September 13 - 4:00pm Phys 223
(Coffee at 3:30p.m. in room 242)
Center for Nonlinear Studies Los Alamos National Laboratory
"Ask not what physics can do for biology, ask what biology can do for physics". (Stan Ulam).
Proteins form a unique state of matter, with some properties characteristic of solids, some of liquids, some of polymers, and some of glasses. 4 Gy of evolution have perfected their structure and function. The study of proteins and other biomolecules yields new concepts and new insights into old problems. Possibly the most important concept is that of the energy landscape: Proteins do not have a unique structure and ground state energy; they can assume a very large number of somewhat different structures. This situation is characterized by a rough energy landscape in a space of 3N dimensions, where N is number of atoms in the protein. Each valley in the landscape corresponds to a particular protein conformation, called a conformational substate. The existence of an energy landscape and of substates has been confirmed by many experiments, in particular by a characteristic Debye-Waller factor, nonexponential time dependence of relaxation phenomena, and spectral and kinetic hole burning.
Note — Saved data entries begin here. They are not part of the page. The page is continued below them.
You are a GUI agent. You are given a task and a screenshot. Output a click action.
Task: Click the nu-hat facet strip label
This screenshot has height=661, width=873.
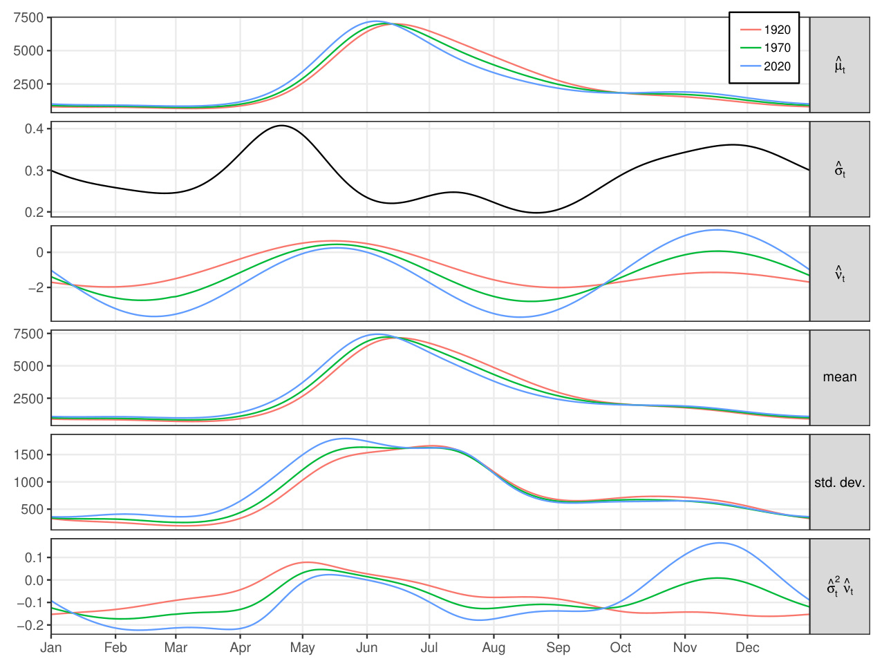(839, 274)
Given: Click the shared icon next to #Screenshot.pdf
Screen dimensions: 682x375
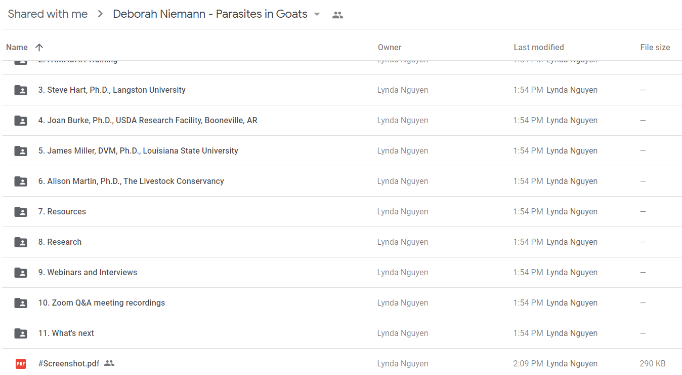Looking at the screenshot, I should (x=109, y=363).
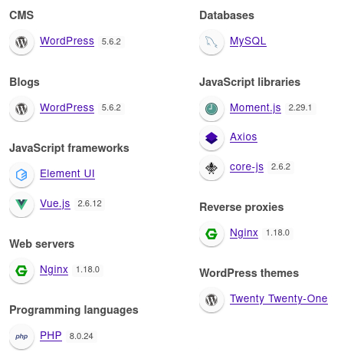The height and width of the screenshot is (359, 354).
Task: Click the Vue.js logo icon
Action: point(21,205)
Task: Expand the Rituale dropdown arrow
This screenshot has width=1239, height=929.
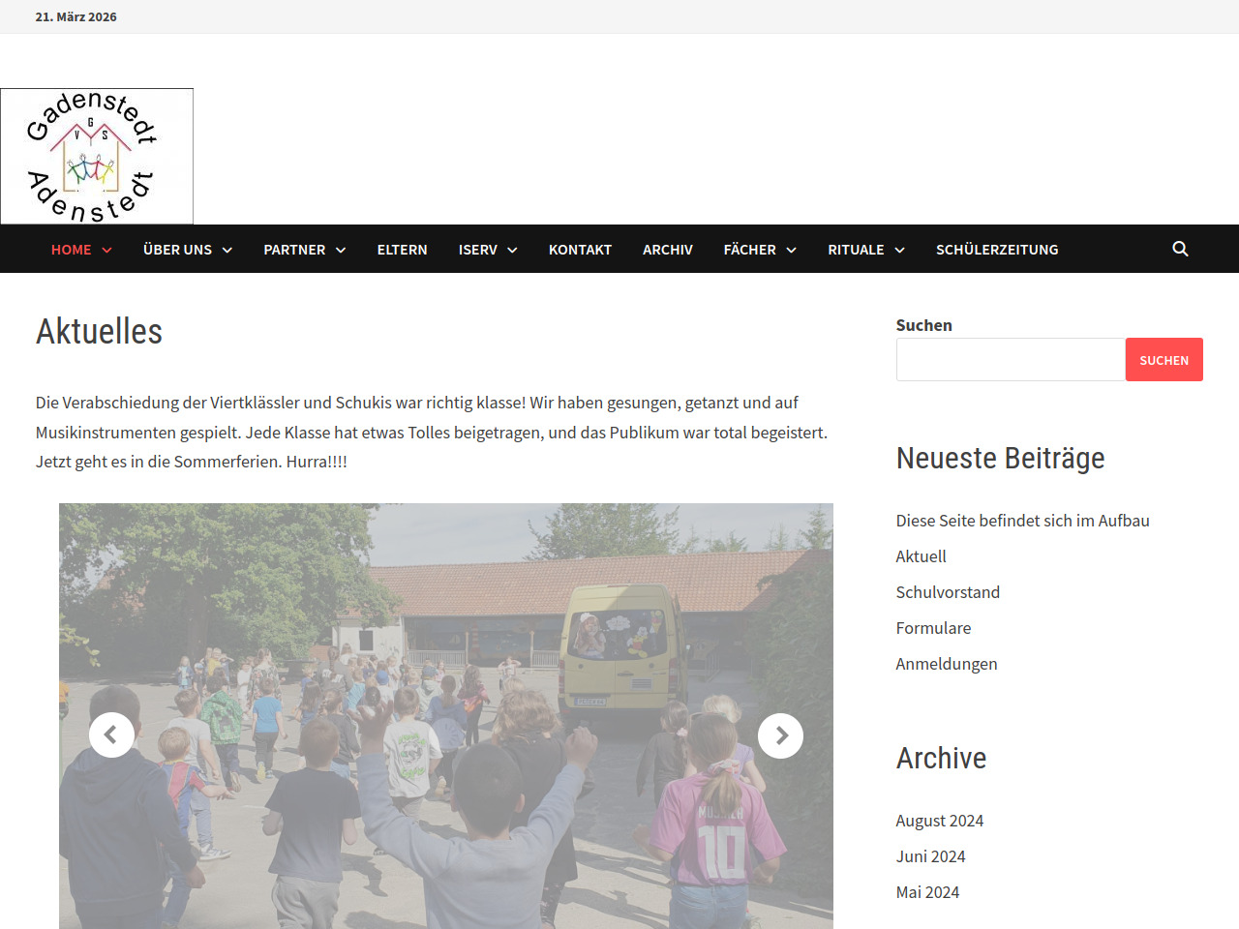Action: (x=900, y=250)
One of the main goal of the protein studies is the exploration of the energy landscape, of the laws governing motions in the landscape, and of their connection to structure and function. Preliminary work shows that the landscape is organized in a hierarchy. The dynamics of the motions within the landscape involve molecular tunneling, the effect of friction (Kramers theory), the effect of collective motions, and non-Arrhenius behavior. One ultimate goal of the research is a formulation of the physical laws governing the structure, dynamics, and function of proteins that has predictive power.